■ **Stored items**:
-=-=-=-=-
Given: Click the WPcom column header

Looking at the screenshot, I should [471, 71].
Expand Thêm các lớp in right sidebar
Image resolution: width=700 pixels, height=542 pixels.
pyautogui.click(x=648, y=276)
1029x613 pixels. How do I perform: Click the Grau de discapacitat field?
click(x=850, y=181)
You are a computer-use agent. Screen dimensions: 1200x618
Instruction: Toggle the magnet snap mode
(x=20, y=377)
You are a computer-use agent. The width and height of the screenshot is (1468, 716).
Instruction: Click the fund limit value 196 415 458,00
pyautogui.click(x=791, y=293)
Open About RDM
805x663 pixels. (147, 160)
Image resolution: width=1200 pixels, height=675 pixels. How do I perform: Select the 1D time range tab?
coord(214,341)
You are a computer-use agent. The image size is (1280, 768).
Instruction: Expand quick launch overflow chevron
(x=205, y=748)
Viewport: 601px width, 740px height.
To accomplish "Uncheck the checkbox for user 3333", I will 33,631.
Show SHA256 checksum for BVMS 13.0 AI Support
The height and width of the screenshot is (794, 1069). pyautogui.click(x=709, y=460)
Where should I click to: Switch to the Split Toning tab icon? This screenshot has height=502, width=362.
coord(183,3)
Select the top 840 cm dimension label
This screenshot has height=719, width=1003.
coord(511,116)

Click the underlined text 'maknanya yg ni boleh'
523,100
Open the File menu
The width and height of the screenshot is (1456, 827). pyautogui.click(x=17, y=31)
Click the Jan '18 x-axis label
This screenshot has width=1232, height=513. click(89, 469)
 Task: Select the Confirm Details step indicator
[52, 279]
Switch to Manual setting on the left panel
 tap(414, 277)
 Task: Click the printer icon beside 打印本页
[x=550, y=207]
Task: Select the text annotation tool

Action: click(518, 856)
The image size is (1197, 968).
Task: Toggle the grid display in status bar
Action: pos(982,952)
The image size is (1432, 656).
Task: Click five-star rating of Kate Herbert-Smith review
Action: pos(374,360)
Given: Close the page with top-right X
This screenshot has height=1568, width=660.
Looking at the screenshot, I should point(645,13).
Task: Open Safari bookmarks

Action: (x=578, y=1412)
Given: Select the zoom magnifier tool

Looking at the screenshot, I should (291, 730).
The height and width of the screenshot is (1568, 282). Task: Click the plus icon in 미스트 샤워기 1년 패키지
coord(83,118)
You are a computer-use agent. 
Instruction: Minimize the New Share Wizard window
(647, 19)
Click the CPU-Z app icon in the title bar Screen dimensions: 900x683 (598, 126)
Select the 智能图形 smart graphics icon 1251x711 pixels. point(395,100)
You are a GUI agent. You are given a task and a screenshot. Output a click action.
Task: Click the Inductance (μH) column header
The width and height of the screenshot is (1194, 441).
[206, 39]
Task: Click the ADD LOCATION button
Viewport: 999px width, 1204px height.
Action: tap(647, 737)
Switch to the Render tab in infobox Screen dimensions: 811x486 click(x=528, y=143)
-=-=-=-=-
Go through the lines above. Select every one that has the string "computer".

■ **Solution to the exercise**:
You are a computer-use agent. Screen dimensions: 1200x618
You are a computer-use agent. The width and height of the screenshot is (1468, 716).
You are a computer-use agent. The image size is (1280, 768).
You are a computer-use agent. 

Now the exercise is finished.